--- START ---

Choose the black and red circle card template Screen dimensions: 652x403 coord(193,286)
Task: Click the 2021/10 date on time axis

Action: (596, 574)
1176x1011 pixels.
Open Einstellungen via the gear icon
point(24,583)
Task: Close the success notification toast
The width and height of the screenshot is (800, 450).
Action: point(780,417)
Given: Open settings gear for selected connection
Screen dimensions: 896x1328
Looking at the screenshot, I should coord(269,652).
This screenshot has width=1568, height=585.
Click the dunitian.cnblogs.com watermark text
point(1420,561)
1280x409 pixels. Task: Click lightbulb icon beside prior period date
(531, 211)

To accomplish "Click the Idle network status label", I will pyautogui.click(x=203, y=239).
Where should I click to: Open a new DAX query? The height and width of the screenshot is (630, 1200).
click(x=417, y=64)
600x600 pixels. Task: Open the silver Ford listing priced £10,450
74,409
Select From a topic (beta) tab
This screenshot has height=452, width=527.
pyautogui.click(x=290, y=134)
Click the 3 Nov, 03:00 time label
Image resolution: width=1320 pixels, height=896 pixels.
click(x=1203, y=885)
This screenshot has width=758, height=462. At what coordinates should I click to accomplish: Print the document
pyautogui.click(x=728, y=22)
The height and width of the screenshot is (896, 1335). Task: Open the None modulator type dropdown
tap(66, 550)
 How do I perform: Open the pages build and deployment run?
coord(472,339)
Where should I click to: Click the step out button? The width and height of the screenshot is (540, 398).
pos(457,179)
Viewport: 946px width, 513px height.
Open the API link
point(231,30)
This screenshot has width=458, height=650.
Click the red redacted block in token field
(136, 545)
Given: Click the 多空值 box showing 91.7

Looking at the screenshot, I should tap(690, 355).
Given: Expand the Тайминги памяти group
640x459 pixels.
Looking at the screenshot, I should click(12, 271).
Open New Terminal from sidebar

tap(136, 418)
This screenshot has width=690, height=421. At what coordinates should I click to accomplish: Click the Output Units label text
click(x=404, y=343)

--- END ---

TASK
Would you print each line of the listing again, unaltered?

REPLY TO THE EXERCISE
Choose the black and red circle card template Screen dimensions: 652x403 coord(193,286)
Task: Click the 2021/10 date on time axis

Action: (596, 574)
1176x1011 pixels.
Open Einstellungen via the gear icon
point(24,583)
Task: Close the success notification toast
The width and height of the screenshot is (800, 450).
Action: point(780,417)
Given: Open settings gear for selected connection
Screen dimensions: 896x1328
Looking at the screenshot, I should coord(269,652).
This screenshot has width=1568, height=585.
Click the dunitian.cnblogs.com watermark text
point(1420,561)
1280x409 pixels. Task: Click lightbulb icon beside prior period date
(531, 211)

To accomplish "Click the Idle network status label", I will pyautogui.click(x=203, y=239).
Where should I click to: Open a new DAX query? The height and width of the screenshot is (630, 1200).
click(x=417, y=64)
600x600 pixels. Task: Open the silver Ford listing priced £10,450
74,409
Select From a topic (beta) tab
This screenshot has height=452, width=527.
pyautogui.click(x=290, y=134)
Click the 3 Nov, 03:00 time label
Image resolution: width=1320 pixels, height=896 pixels.
click(x=1203, y=885)
This screenshot has width=758, height=462. At what coordinates should I click to accomplish: Print the document
pyautogui.click(x=728, y=22)
The height and width of the screenshot is (896, 1335). Task: Open the None modulator type dropdown
tap(66, 550)
 How do I perform: Open the pages build and deployment run?
coord(472,339)
Where should I click to: Click the step out button? The width and height of the screenshot is (540, 398).
pos(457,179)
Viewport: 946px width, 513px height.
Open the API link
point(231,30)
This screenshot has width=458, height=650.
Click the red redacted block in token field
(136, 545)
Given: Click the 多空值 box showing 91.7

Looking at the screenshot, I should tap(690, 355).
Given: Expand the Тайминги памяти group
640x459 pixels.
Looking at the screenshot, I should click(12, 271).
Open New Terminal from sidebar

tap(136, 418)
This screenshot has width=690, height=421. At what coordinates should I click to accomplish: Click the Output Units label text
click(x=404, y=343)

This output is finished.